Towards a Generic Methodology for Sandbox Escape: Part 1: Flow

First enable flow. Next enter flow state

John Andersen
John Andersen

Context

Series

Flow

We’re beginning to think strategically about how to transition system contexts from one state to another while maintaining a high level of security and trust. What’s the plan?

  • The Goal: To find the most efficient way to advance the “state of the art.”

    • We aim to do this as quickly as possible.
    • We want to ensure safety for ourselves, those around us, and future generations.
    • We are mindful of potential disruptors—those who may try to influence us in ways that don’t align with our strategic principles.
  • How: The answer lies in leveraging the scientific process.

    • AI can assist us in this endeavor.
    • AI can help us better understand our actions.
    • AI can aid in making informed decisions.
    • We can utilize AI to predict future outcomes.

Sandbox

knowledge-graphs-for-the-knowledge-god

  • What are the constraints: We must consider our operational boundaries, threat models, trust in our inputs, alignment with strategic principles, and how to ensure our actions align with our goals. To manage these aspects, we can rely on AI but also use SCITT (Supply Chain Integrity, Transparency, and Trust) at each Trusted Computing Base (TCB) level.

  • SCITT logs allow us to track and verify the flow of system contexts as they move through each level of the TCB. This ensures that all transitions are secure, fully transparent, and verifiable.

    • Each execution context will be appended to the SCITT log, which operates as an append-only ledger, ensuring an immutable history of state changes. This makes it possible to track how policies were applied and enforced at different stages.
    • By tying the policy engine flows to the SCITT log, we can verify that no unauthorized actions have occurred. Every decision made by the policy engine is logged and auditable.
  • AI as Individual Agents: Imagine if each of us had our own versions of these truth-seeking AI agents—capable of navigating through complex system contexts, making secure decisions, and executing flows independently or cooperatively within a sandboxed environment. By distributing AI agents across various contexts, we can individually execute tasks in isolation or come together as a network of trusted agents to collaboratively solve more complex problems. Each AI, with access to a personalized SCITT log, can ensure that its actions remain secure and in alignment with the group’s goals.

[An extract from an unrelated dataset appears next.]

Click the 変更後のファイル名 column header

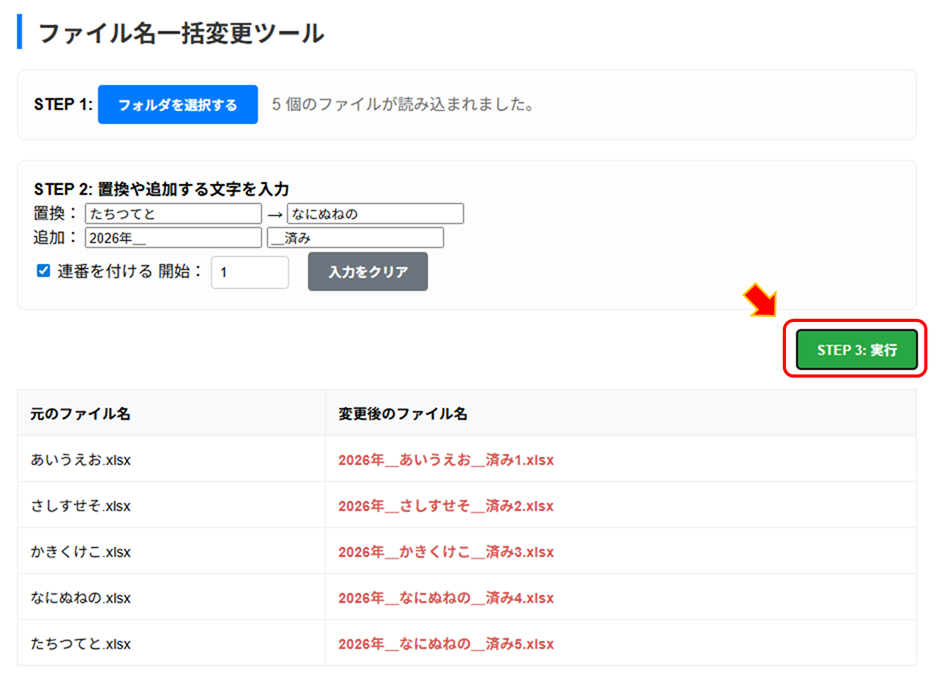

    • This distributed approach would create a web of secure, verified processes that can not only scale but also adapt dynamically, leveraging the power of AI in a decentralized but coordinated fashion.
  • Federation for Context Sharing: To truly harness the collective power of these AI agents, we must implement federation, where AIs share context across networks to coordinate their actions. Each AI agent within the federation can share and interpret context-dependent communication, forming ad-hoc groups to tackle specific challenges. These communications, often termed side channels in security, serve as specialized languages between agents, enabling them to discuss nuanced situations and potential threats based on shared context.

    • These side channels allow AIs to federate their operations and share insights about the environments they interact with, making context-aware decisions on the fly. This communication isn't static but evolves depending on the situation, allowing agents to form temporary alliances and execute coordinated flows to solve complex problems together. Side channels help AIs understand the subtle, context-dependent risks inherent in running shared dependencies on each other’s compute resources, enabling them to maintain a secure and resilient system.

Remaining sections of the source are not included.